#### Exercise data:
- - -

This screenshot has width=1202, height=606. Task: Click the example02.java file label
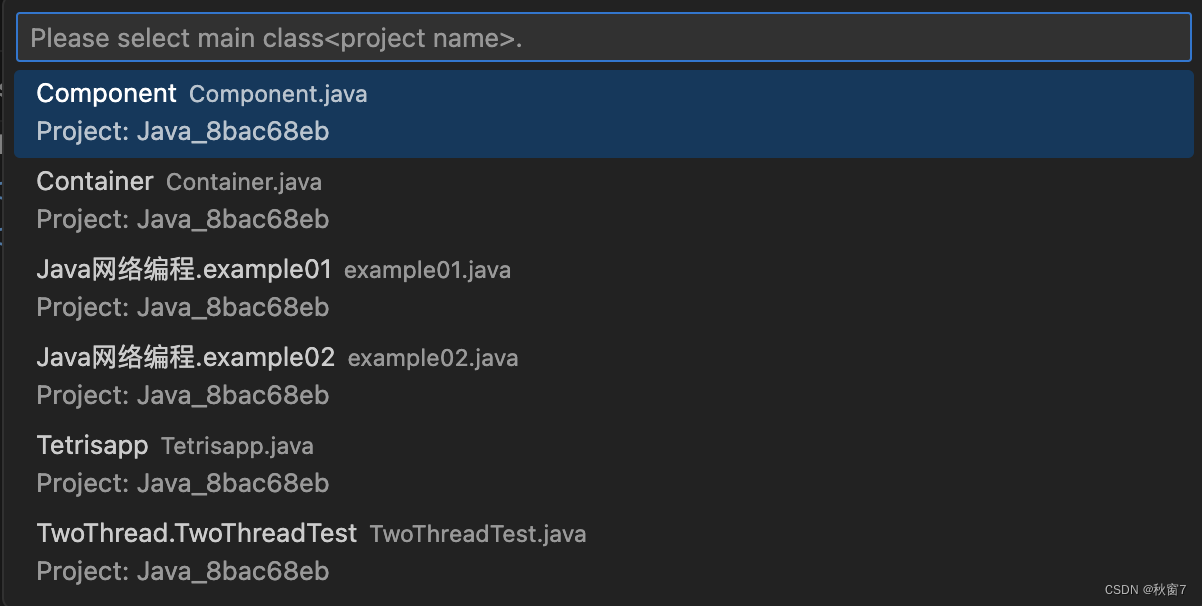[x=433, y=359]
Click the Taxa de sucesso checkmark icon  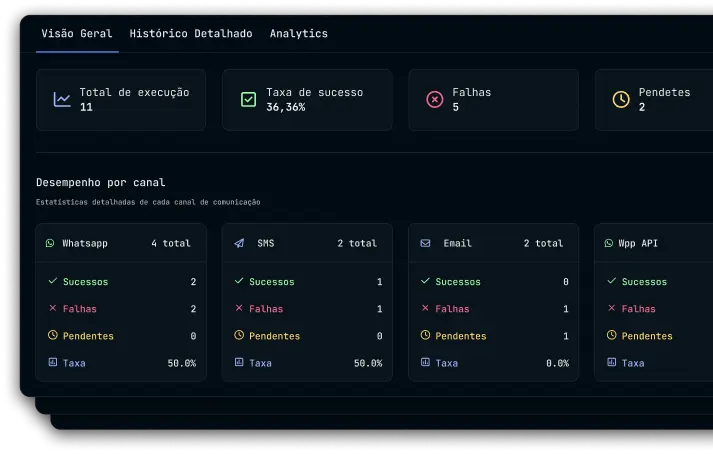click(x=248, y=99)
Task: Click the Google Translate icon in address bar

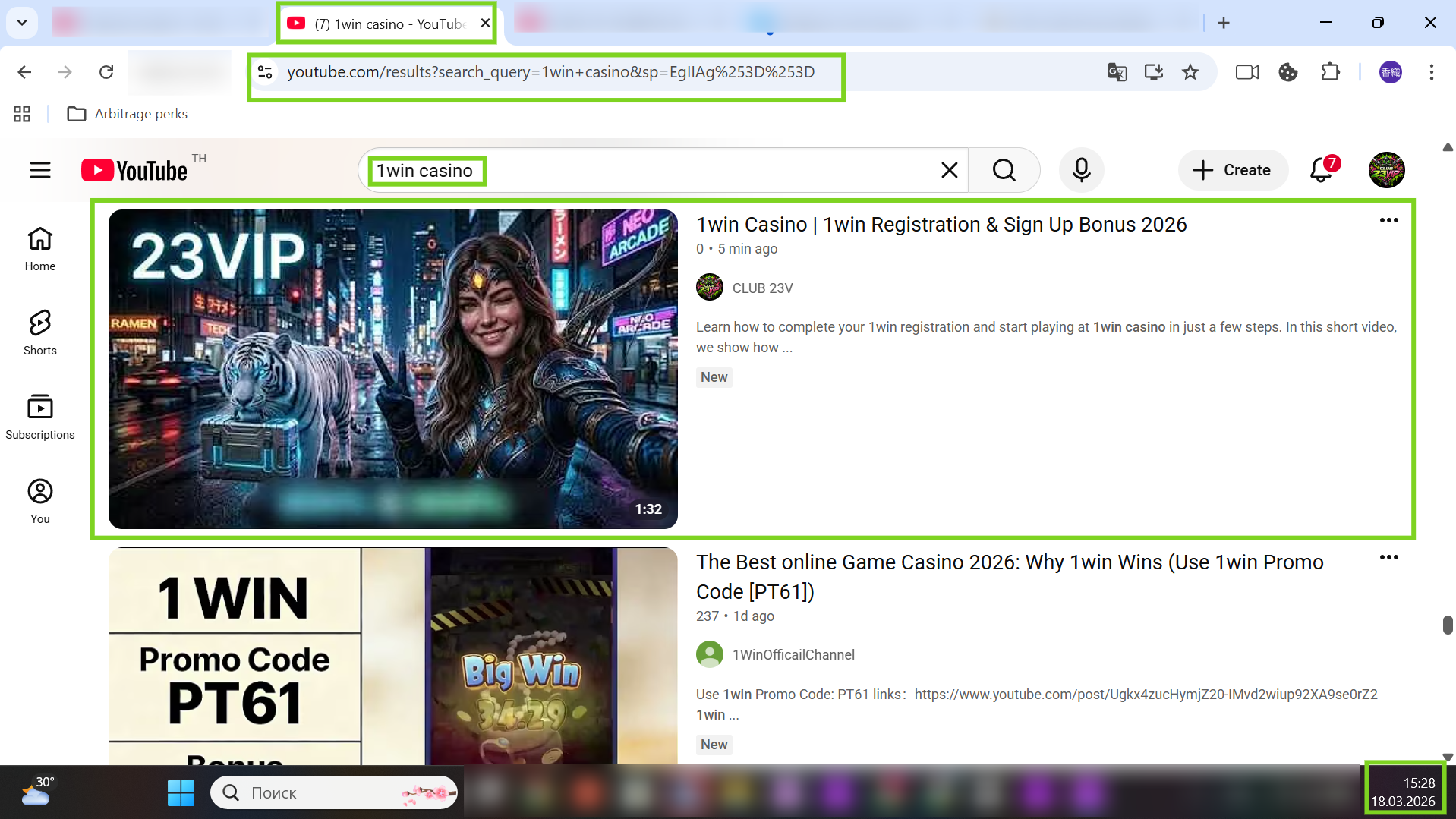Action: point(1117,72)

- - -

#### Problem to solve:
Within the entries above, the lines from the one with "Task: Click the Google" through the final line are to be printed exactly, with the pictures removed.

#### Answer to the problem:
Task: Click the Google Translate icon in address bar

Action: point(1117,72)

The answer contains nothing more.